And just where do they get the money to give away to these charitable and educational causes? Mainly from fund-raising events such as the polenta and chicken cacciatore dinner taking place on Sunday, Nov. 15. The event is being held in the cafeteria of St. Anthony’s Church with cocktails starting at 4 p.m. and dinner to be served at 5 p.m.

Donation is $20 per person which will cover hors d’oeuvres, dinner, dessert and wine. For tickets, call Amoral at (209) 612-7770 or Ida Queirolo at 982-5710.

Queirolo’s husband, Tony, will again do the honors of cooking the polenta for the dinner.

“He does all the cooking for our shrimp and polenta dinners,” as well as the dinners served at each club meeting held every last Tuesday of the month. Meetings also take place in the church cafeteria starting at 6:30 p.m. when dinner is served. Members pay “so much – very inexpensive” for these dinners, Amoral said. As with the proceeds collected from fund-raisers, money received from these monthly dinner meetings also goes into the club’s coffers.

ICF membership dues are $32 per person a year, plus $10 extra for each child for those with families.

ICF was incorporated in October 1924 in San Francisco. The first ICF branch was formed at Immaculate Conception Church in that city with 300 members signing up.
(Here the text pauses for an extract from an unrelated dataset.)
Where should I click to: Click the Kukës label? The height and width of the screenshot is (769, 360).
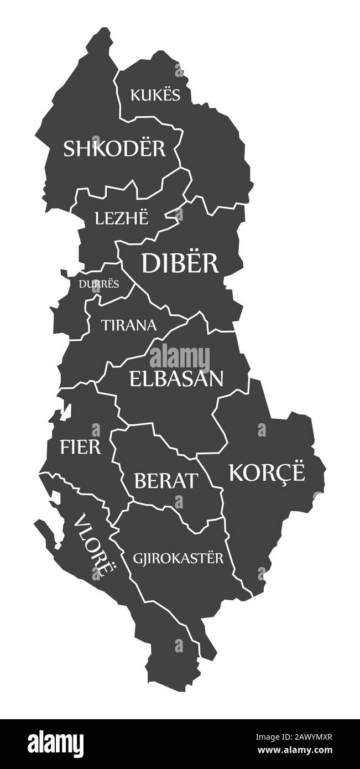[155, 95]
The Italian Catholic Federation was co-founded by Genoa-born Luigi Providenza who, according to the state ICF web site, was a radical idealist who rose to the position of Chairman of Italy’s Popular Party, and Father Albert Bandini, “the son of an influential Florentine family who was a scholar, a poet, and an attorney. He came to California to help his beloved Italians at a time when American bishops were calling for the services of Italian-speaking priests,” according to the same web site source.

According to the source, ICF at its peak was made up of 30,000 members in 225 branches in five states.